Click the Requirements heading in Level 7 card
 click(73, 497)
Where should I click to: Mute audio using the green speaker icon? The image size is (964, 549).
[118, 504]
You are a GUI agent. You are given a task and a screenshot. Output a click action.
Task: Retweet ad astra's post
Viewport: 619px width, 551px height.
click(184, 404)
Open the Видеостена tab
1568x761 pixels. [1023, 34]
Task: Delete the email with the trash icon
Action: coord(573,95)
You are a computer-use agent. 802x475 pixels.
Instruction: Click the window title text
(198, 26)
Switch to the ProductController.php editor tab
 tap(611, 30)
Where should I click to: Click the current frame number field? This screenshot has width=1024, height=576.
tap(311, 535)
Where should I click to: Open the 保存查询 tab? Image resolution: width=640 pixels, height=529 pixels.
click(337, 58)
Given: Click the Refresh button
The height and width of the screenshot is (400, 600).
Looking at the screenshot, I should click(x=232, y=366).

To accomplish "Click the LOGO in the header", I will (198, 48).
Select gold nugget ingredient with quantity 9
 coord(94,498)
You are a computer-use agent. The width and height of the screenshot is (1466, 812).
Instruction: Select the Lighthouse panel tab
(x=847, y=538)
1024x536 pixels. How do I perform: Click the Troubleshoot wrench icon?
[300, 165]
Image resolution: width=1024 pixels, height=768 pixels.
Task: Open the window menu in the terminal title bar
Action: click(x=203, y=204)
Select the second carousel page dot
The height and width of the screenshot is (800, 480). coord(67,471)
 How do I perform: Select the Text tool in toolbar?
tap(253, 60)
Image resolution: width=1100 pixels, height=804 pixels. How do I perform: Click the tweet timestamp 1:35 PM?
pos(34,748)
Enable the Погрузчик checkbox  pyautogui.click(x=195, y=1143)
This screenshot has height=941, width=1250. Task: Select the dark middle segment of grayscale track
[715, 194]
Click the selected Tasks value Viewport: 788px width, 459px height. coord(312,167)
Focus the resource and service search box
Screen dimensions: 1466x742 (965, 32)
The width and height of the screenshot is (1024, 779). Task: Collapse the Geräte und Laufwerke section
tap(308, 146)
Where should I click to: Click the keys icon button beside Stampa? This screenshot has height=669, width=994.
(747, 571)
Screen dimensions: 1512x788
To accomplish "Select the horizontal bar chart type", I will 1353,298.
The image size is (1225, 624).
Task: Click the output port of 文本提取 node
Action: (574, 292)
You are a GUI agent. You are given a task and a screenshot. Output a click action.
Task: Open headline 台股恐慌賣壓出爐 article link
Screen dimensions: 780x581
====
◆ Required action ◆
All lines of the records above that carry the word "agent" should be listed.

◆ Answer area ◆
You are a GUI agent. You are given a task and a screenshot. Output a click action.
You are a computer-use agent. 802x475 pixels.
You are a computer-use agent. The width and height of the screenshot is (1466, 812).
You are a GUI agent. You are given a task and a screenshot. Output a click action.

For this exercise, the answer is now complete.